Work task —
Below are some records; return each one exactly as written.

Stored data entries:
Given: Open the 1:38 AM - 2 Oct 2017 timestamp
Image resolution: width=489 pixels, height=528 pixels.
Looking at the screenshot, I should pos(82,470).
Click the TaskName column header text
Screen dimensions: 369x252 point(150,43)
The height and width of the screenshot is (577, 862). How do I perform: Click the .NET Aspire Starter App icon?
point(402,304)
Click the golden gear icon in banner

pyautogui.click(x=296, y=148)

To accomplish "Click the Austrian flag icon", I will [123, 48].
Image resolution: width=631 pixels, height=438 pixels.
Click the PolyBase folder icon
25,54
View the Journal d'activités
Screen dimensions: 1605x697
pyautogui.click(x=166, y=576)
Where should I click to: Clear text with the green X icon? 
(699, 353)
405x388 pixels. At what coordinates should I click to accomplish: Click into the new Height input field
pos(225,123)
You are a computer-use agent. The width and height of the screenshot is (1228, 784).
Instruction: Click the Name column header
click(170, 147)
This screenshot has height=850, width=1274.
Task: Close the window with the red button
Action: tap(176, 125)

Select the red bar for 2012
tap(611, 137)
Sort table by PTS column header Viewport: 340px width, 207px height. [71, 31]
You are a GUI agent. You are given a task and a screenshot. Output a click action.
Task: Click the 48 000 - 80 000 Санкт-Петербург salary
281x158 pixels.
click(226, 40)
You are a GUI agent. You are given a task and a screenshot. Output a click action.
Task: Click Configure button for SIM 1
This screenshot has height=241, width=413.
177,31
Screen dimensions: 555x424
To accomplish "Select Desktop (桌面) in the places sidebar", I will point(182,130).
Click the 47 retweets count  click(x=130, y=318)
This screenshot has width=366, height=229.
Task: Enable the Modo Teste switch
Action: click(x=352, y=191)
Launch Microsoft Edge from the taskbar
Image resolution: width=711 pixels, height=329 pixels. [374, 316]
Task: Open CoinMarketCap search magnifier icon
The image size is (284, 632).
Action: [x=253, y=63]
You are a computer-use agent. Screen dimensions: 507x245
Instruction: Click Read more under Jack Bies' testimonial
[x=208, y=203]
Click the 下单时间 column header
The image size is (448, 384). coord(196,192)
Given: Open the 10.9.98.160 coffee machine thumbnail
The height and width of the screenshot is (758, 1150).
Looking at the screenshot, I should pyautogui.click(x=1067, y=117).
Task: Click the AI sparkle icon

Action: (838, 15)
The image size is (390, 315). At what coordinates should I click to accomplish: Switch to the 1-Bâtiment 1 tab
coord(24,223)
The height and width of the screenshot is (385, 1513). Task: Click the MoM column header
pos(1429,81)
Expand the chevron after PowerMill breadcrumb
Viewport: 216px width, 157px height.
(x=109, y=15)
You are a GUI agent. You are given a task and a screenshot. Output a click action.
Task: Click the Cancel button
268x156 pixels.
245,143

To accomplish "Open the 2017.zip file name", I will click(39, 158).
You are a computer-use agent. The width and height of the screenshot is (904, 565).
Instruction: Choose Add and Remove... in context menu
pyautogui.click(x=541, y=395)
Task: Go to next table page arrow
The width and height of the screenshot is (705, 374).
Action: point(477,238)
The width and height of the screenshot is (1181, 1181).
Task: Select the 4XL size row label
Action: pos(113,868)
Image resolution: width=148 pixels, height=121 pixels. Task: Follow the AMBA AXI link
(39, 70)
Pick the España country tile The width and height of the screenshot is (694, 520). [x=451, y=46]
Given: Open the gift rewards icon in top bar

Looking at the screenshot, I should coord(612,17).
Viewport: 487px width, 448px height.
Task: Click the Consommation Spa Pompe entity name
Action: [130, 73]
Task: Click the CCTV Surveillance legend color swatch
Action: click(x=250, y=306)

Exercise answer —
Given: Open the 1:38 AM - 2 Oct 2017 timestamp
Image resolution: width=489 pixels, height=528 pixels.
Looking at the screenshot, I should pos(82,470).
Click the TaskName column header text
Screen dimensions: 369x252 point(150,43)
The height and width of the screenshot is (577, 862). How do I perform: Click the .NET Aspire Starter App icon?
point(402,304)
Click the golden gear icon in banner

pyautogui.click(x=296, y=148)

To accomplish "Click the Austrian flag icon", I will [123, 48].
Image resolution: width=631 pixels, height=438 pixels.
Click the PolyBase folder icon
25,54
View the Journal d'activités
Screen dimensions: 1605x697
pyautogui.click(x=166, y=576)
Where should I click to: Clear text with the green X icon? 
(699, 353)
405x388 pixels. At what coordinates should I click to accomplish: Click into the new Height input field
pos(225,123)
You are a computer-use agent. The width and height of the screenshot is (1228, 784).
Instruction: Click the Name column header
click(170, 147)
This screenshot has height=850, width=1274.
Task: Close the window with the red button
Action: tap(176, 125)

Select the red bar for 2012
tap(611, 137)
Sort table by PTS column header Viewport: 340px width, 207px height. [71, 31]
You are a GUI agent. You are given a task and a screenshot. Output a click action.
Task: Click the 48 000 - 80 000 Санкт-Петербург salary
281x158 pixels.
click(226, 40)
You are a GUI agent. You are given a task and a screenshot. Output a click action.
Task: Click Configure button for SIM 1
This screenshot has height=241, width=413.
177,31
Screen dimensions: 555x424
To accomplish "Select Desktop (桌面) in the places sidebar", I will point(182,130).
Click the 47 retweets count  click(x=130, y=318)
This screenshot has width=366, height=229.
Task: Enable the Modo Teste switch
Action: click(x=352, y=191)
Launch Microsoft Edge from the taskbar
Image resolution: width=711 pixels, height=329 pixels. [374, 316]
Task: Open CoinMarketCap search magnifier icon
The image size is (284, 632).
Action: [x=253, y=63]
You are a computer-use agent. Screen dimensions: 507x245
Instruction: Click Read more under Jack Bies' testimonial
[x=208, y=203]
Click the 下单时间 column header
The image size is (448, 384). coord(196,192)
Given: Open the 10.9.98.160 coffee machine thumbnail
The height and width of the screenshot is (758, 1150).
Looking at the screenshot, I should pyautogui.click(x=1067, y=117).
Task: Click the AI sparkle icon

Action: (838, 15)
The image size is (390, 315). At what coordinates should I click to accomplish: Switch to the 1-Bâtiment 1 tab
coord(24,223)
The height and width of the screenshot is (385, 1513). Task: Click the MoM column header
pos(1429,81)
Expand the chevron after PowerMill breadcrumb
Viewport: 216px width, 157px height.
(x=109, y=15)
You are a GUI agent. You are given a task and a screenshot. Output a click action.
Task: Click the Cancel button
268x156 pixels.
245,143

To accomplish "Open the 2017.zip file name", I will click(39, 158).
You are a computer-use agent. The width and height of the screenshot is (904, 565).
Instruction: Choose Add and Remove... in context menu
pyautogui.click(x=541, y=395)
Task: Go to next table page arrow
The width and height of the screenshot is (705, 374).
Action: point(477,238)
The width and height of the screenshot is (1181, 1181).
Task: Select the 4XL size row label
Action: pos(113,868)
Image resolution: width=148 pixels, height=121 pixels. Task: Follow the AMBA AXI link
(39, 70)
Pick the España country tile The width and height of the screenshot is (694, 520). [x=451, y=46]
Given: Open the gift rewards icon in top bar

Looking at the screenshot, I should coord(612,17).
Viewport: 487px width, 448px height.
Task: Click the Consommation Spa Pompe entity name
Action: [130, 73]
Task: Click the CCTV Surveillance legend color swatch
Action: click(x=250, y=306)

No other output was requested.